Even after they were beaten back by the Australians the Germans refused to give up on Villers-Bretonneux. A British division was sent to hold the town and when the Germans attacked them on April 24, after a heavy barrage, the British folded again. It seemed like a disaster. From this village the Germans would be able to shell Amiens, giving the Allies a serious strategic problem.
Australians were thrown back into the fight and, acutely aware of the imminence of Anzac Day, they didn’t even wait until the next morning to mount their counter-attack. British command suggestions to attack in daylight were ignored and the Australians hurled themselves into the village well before dawn, surprising the Germans and defeating them in close combat with rifles and bayonets. They took almost 1000 prisoners and ensured the safety of Amiens. This bold recapture was later described by British Brigadier General George Grogan as “perhaps the greatest individual feat of the war”.
It was a hellish fight, and it took a shocking toll. Another 2500 Australians were dead or wounded. According to the Australian War Memorial, “Newcastle’s Own” 35th Battalion suffered 70 per cent casualties in the battles to stem the German advance.
Official historian Charles Bean wrote in his diary at the time:

Our Australians have been holding nearly half the British battle-line. I wonder if the British people will ever realise this.

Stockton Digger Ralph Scobie recalled a personal ordeal during terrible fighting at Morlancourt, where:

We relieved a Tommy battalion with 50 men to a platoon. We were only 12 men to the same stretch of the line. It was during those days that the battalion runner came looking for Scobie. I had been occupying a one-man outpost for our section machine gun, manned by Fred Smith and a fellow named Beard. They were told Scobie was not in his post. It had been blown in, and those three men dug me out with their bare hands from five feet down. I had resolved myself to have “crossed the line” since I could not flinch a muscle nor pinch myself. [Scobie lived to fight on, and was with his battalion when it took Peronne in September.]

Bob Gibson

Knorrit Flat soldier Bob Gibson wrote to his father on April 26:

Our battalion has made a great name for themselves in the fighting that has taken place lately. The Tommies run and let the Hun through. We hopped into him and knocked him back. They counted 2000 dead on the battlefield after we finished with him. I had a very close shave several times. Once we were under a terrible barrage of shells. It started early in the morning and lasted all day. No-one could imagine what it was like unless they had been through it. I was black from the fumes of bursting shells. One nine inch shell hit the trench bay I was in; killed seven and wounded three. I was the only one left without a scratch, but was very sick for the rest of the day. When darkness came I crawled out and got a shovel and covered up the bodies of my dead comrades.

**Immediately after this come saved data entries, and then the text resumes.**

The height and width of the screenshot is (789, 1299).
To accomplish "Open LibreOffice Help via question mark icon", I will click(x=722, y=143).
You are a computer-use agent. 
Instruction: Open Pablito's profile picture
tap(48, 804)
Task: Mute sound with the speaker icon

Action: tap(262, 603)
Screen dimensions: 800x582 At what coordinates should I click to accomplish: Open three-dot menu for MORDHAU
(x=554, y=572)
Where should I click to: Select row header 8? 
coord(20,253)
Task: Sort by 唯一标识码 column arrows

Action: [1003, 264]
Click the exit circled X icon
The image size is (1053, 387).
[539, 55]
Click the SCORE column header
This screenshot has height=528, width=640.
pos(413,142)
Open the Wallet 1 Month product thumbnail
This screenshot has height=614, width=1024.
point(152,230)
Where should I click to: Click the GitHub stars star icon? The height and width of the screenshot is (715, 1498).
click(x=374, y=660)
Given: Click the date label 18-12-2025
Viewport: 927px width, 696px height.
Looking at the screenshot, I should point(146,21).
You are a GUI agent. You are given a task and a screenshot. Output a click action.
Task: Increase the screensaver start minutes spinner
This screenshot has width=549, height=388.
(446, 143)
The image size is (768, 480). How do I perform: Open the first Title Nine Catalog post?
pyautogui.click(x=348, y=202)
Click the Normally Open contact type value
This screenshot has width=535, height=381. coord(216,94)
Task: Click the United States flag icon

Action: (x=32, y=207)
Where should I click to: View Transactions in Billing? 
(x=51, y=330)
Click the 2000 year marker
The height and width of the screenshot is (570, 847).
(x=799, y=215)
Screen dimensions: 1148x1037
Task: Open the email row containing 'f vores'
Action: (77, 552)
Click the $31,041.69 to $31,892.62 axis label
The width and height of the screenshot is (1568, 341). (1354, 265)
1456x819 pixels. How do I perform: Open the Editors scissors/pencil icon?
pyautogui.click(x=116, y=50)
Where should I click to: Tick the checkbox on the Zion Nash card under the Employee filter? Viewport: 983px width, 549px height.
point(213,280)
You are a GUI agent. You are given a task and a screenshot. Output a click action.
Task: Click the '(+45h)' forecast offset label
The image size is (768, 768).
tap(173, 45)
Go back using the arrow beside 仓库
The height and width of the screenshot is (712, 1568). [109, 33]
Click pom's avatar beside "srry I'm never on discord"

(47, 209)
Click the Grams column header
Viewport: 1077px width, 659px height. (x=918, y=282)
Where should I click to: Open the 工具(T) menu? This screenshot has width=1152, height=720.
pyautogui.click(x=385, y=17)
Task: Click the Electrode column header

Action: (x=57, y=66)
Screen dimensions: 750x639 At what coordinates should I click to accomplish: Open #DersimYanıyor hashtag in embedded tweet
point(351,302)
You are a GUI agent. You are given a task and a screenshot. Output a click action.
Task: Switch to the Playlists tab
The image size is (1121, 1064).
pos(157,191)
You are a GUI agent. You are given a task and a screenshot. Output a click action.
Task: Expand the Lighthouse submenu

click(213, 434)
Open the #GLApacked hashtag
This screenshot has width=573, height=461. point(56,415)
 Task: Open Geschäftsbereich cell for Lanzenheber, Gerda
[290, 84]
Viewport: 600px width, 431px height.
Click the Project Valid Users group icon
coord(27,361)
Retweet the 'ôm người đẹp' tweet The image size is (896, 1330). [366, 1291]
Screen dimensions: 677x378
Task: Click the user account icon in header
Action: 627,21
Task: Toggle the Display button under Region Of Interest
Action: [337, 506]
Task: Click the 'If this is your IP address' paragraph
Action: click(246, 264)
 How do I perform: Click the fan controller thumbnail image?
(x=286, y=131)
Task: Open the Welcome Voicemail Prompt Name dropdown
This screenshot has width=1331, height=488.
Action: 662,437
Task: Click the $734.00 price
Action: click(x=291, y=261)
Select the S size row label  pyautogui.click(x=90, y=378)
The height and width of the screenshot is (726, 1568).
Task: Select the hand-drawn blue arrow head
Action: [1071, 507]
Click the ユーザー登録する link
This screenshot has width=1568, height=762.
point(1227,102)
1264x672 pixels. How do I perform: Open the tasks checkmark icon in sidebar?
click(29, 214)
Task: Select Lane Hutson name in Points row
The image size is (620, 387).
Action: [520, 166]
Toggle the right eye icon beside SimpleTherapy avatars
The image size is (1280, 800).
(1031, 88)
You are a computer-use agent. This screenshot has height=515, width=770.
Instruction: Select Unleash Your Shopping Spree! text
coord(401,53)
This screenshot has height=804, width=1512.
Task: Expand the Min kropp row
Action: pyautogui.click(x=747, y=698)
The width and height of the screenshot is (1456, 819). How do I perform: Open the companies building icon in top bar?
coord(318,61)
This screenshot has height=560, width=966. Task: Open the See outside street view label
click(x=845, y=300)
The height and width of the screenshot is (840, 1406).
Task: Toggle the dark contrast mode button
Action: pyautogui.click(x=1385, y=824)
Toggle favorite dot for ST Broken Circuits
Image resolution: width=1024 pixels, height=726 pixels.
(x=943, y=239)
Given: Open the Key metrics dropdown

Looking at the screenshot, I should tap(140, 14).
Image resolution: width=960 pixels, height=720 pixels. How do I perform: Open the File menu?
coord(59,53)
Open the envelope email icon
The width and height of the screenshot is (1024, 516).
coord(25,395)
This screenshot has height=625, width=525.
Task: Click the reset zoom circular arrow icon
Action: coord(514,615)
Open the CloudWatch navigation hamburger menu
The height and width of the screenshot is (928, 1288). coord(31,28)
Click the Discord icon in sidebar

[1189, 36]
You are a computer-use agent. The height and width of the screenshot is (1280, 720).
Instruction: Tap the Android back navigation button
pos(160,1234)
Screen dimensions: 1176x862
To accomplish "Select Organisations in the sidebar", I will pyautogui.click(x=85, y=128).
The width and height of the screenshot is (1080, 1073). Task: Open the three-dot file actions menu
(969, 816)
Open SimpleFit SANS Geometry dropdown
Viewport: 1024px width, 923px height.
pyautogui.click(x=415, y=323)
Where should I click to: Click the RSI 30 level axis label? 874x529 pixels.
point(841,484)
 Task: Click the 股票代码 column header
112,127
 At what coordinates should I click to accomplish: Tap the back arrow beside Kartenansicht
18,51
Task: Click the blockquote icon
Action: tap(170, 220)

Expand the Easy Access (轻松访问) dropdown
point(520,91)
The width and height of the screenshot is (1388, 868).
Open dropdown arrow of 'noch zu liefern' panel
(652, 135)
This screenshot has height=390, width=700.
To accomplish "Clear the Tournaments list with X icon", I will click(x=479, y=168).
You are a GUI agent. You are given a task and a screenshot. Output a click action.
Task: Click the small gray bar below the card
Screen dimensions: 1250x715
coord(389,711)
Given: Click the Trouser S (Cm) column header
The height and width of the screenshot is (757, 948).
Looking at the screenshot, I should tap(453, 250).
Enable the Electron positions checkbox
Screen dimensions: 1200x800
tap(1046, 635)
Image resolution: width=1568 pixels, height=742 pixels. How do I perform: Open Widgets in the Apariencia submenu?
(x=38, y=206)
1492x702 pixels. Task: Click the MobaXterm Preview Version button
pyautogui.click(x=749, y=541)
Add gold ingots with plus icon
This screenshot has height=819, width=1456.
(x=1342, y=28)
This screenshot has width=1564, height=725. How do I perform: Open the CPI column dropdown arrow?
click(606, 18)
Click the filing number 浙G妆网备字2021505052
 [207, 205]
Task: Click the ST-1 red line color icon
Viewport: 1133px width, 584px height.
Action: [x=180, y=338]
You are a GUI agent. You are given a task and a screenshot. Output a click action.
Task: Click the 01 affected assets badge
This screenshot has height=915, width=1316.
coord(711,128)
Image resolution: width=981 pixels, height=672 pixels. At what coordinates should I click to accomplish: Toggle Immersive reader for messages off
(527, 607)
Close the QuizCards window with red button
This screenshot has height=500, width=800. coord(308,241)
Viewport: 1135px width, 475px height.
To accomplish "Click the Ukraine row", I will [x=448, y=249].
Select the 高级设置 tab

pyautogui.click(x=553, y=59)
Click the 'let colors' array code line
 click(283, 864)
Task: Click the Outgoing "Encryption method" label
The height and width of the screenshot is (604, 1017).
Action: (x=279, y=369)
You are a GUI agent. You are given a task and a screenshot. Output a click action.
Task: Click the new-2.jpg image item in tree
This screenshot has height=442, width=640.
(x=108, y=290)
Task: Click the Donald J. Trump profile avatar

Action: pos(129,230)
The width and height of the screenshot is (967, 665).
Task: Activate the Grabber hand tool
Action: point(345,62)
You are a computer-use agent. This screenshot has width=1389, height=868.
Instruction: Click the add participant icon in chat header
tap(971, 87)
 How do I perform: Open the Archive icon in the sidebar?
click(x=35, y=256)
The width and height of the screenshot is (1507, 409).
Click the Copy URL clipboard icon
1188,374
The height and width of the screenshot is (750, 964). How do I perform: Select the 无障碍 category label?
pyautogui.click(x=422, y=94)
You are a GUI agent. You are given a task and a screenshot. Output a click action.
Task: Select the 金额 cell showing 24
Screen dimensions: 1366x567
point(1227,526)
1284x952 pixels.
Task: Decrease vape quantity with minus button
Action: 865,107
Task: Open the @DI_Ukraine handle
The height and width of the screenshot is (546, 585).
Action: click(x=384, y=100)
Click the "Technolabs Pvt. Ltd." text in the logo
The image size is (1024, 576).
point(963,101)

After the second fight for Villers-Bretonneux the Germans’ last throw of the dice was practically finished. They had tried to break the Allied lines in a handful of places and, despite some initial alarming successes, had been unable to follow through.
The Allies now started to push back, and the Australians perfected a tactic they called “peaceful penetration”. This involved advances without big artillery bombardments. The troops simply stormed sections of German trench, drove out the enemy and dared them to win it back. Often they held their gains.
It was becoming clear to the Germans that they could not now win the war. American manpower was pouring in and, even if the new arrivals were raw and poorly trained, they were well-equipped and extremely numerous. The Germans, by contrast, had no new source of reinforcements to call on. Every week that passed the Allies increased their dominance in air power, in artillery and in sheer numbers of troops.
That doesn’t mean the Germans were any easier to beat, but when the British high command recognised it was now on top, it turned the full force of its weaponry on the increasingly demoralised enemy.